### WORK INSTRUCTION
Extend the text on British Columbia's paid sick leave legislation, picking up after its final sentence.

### TEXT
--*--
Choosing between going to work or paying rent is a real choice for most of the population of Canada. If we go to work we take the chance of infecting co-worker and spreading disease. On the other hand, if we stay home and lose money for each day we take off from work puts our homes and families in jeopardy. Landlords and utilities want money so we can live. The British Columbia Government is proposing help.
From the John Horgan and Harry Bains
Workers will soon have access to a made-in-B.C. paid sick leave program that will support workers to stay home when they are sick during the pandemic and afterward, including permanent paid sick leave, as a result of legislation tabled Tuesday, May 11, 2021.
To better support workers during the pandemic, amendments to the Employment Standards Act will bring in three days of paid sick leave related to COVID-19, such as having symptoms, self-isolating and waiting for a test result. Employers will be required to pay workers their full wages and the Province will reimburse employers without an existing sick leave program up to $200 per day for each worker to cover costs.
“The best way to protect workers, their families and co-workers during this pandemic is to have a paid sick leave program in place,” said Premier John Horgan. “Our made-in-B.C. program will help cover the costs for hard-hit businesses so we can all get through this pandemic together and move to a strong economic recovery.”
The legislation will also create a permanent paid sick leave for workers who cannot work due to any illness or injury beginning Jan. 1, 2022. The number of paid sick days and other supports will be determined following consultations with the business community, labour organizations, Indigenous partners and other stakeholders.
“We are stepping up to create permanent paid sick leave protection for British Columbians as part of our commitment to a better future for workers and workplaces,” said Harry Bains, Minister of Labour. “We will consult widely and base the long-term entitlement on what we hear, so it meets the needs of workers and supports healthy businesses.”
The short-term paid sick leave related to COVID-19 will bridge the gap for workers between when they first feel sick and when they can access the federal Canada Recovery Sickness Benefit. B.C.’s COVID-19 paid sick leave will continue to protect workers longer – to Dec. 31, 2021.
--*--
### SUPPLIED MATERIAL
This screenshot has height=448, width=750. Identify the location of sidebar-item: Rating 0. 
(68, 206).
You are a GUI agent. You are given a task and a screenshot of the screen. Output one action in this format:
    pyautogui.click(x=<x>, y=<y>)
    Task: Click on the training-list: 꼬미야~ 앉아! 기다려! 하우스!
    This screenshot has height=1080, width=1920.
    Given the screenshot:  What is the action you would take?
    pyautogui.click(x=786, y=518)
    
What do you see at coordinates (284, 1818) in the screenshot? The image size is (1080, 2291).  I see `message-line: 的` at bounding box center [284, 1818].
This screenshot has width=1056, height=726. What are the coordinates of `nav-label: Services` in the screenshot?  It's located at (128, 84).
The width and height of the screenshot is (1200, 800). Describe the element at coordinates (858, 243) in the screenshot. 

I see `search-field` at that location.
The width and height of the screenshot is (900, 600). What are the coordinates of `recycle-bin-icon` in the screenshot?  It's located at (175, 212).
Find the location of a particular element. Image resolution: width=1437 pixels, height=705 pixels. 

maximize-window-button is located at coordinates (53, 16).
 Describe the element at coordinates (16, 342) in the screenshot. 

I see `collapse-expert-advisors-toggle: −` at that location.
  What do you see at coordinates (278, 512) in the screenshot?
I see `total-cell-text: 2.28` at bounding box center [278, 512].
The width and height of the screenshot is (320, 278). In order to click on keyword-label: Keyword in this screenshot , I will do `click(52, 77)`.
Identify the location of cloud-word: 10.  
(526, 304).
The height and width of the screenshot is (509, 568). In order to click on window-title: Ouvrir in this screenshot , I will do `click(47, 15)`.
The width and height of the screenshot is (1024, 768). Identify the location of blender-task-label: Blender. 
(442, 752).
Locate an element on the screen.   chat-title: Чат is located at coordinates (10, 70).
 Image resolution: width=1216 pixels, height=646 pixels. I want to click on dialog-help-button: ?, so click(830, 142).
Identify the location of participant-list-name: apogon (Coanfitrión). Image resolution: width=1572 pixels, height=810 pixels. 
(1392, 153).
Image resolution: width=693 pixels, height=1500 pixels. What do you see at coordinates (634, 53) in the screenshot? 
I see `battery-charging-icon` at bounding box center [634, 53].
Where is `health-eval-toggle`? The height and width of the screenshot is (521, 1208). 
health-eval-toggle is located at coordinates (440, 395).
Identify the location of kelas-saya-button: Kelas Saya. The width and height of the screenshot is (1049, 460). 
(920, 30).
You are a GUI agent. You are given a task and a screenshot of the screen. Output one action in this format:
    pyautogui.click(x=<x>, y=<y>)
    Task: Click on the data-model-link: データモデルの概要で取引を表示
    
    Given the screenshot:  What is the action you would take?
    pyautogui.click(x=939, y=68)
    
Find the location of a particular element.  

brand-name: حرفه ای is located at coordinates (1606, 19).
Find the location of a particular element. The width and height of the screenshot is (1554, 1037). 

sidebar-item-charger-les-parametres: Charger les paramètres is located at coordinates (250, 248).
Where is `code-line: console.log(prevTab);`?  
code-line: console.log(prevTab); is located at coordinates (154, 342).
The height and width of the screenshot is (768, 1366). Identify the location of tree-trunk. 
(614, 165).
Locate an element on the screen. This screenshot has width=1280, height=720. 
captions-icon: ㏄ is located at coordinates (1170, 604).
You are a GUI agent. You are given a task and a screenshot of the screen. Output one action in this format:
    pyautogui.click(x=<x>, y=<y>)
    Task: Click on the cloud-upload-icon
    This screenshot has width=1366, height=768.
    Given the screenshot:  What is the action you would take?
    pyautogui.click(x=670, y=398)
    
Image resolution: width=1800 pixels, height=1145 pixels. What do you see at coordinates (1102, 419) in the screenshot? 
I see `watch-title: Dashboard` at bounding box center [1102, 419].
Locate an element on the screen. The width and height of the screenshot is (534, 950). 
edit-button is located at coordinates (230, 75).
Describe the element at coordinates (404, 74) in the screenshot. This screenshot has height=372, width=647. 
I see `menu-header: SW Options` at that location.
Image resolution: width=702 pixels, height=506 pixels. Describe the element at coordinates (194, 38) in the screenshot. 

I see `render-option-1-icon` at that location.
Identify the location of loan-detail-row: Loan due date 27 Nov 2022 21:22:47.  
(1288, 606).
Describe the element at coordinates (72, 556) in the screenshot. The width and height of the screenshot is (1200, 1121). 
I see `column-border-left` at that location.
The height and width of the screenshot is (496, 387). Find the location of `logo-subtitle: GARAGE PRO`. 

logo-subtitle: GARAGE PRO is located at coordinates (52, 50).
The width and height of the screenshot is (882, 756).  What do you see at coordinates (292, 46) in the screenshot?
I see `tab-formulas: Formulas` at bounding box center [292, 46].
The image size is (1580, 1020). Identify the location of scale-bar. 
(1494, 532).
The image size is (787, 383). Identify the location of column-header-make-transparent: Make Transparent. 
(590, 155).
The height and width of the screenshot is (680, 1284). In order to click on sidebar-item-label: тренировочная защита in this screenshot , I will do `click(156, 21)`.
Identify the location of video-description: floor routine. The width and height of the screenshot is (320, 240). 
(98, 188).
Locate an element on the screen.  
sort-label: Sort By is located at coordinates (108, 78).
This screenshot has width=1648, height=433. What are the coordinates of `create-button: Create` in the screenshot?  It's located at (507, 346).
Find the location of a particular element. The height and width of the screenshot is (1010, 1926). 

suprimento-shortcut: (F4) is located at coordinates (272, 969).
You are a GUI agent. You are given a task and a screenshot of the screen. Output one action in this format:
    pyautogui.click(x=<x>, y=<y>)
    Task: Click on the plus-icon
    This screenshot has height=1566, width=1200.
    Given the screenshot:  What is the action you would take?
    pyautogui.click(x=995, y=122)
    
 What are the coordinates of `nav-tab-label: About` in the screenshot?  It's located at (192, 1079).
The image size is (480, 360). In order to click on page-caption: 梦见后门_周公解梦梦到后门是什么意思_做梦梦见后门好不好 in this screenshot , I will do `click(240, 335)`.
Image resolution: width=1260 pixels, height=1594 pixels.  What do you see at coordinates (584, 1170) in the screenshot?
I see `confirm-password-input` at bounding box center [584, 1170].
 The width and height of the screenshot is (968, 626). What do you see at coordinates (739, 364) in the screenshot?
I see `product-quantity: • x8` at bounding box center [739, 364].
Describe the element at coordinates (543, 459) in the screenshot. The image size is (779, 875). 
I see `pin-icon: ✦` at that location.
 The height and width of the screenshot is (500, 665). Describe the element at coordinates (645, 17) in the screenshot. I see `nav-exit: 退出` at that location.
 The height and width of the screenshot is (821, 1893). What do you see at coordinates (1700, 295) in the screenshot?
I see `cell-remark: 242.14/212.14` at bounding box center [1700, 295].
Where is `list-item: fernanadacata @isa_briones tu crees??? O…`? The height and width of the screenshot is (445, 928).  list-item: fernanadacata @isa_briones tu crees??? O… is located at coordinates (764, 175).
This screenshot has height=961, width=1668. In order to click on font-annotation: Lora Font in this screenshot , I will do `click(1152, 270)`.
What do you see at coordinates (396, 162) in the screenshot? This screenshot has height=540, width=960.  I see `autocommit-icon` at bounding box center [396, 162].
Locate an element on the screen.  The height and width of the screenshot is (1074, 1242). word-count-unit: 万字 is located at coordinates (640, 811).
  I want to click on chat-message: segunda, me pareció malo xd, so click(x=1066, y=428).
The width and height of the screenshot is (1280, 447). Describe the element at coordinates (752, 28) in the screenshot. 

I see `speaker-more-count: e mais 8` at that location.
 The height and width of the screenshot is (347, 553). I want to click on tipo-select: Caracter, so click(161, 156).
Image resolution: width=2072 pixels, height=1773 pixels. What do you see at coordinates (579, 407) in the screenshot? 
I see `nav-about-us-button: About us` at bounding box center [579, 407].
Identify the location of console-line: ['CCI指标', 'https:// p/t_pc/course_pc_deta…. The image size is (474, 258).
--*--
### EXERCISE OUTPUT
To support this leave, WorkSafeBC will set up and, beginning next month, administer the employer reimbursement program on behalf of the Province. This will include reimbursing employers up to $200 per day per worker. For the small percentage of employers that have a highly paid workforce, but do not already have paid sick leave, those employers will be required to cover any remaining wages owed above $200 for each COVID-19 sick day taken.
“Since the outset of this pandemic, B.C. has led the way in supporting workers and making sure they don’t go to work when they’re sick,” Bains said. “As a result of this legislation, if a worker wakes up in the morning and feels unwell, they can stay home in self-isolation and get tested without worrying about losing their income. This is good for workers, good for businesses and good for the economy. It will help avoid workplace transmission and put the pandemic behind us.”
These amendments build on a series of legislative improvements and supports provided by the B.C. government, the Ministry of Labour and WorkSafeBC since the beginning of the pandemic.
- An estimated 50% of B.C. employees do not currently have access to paid sick leave. This means upwards of one million workers in B.C. will benefit from receiving these new paid sick leaves.
- The ability to take paid leave will be especially beneficial to many vulnerable and low-wage workers (often women or migrant workers) who lack benefits.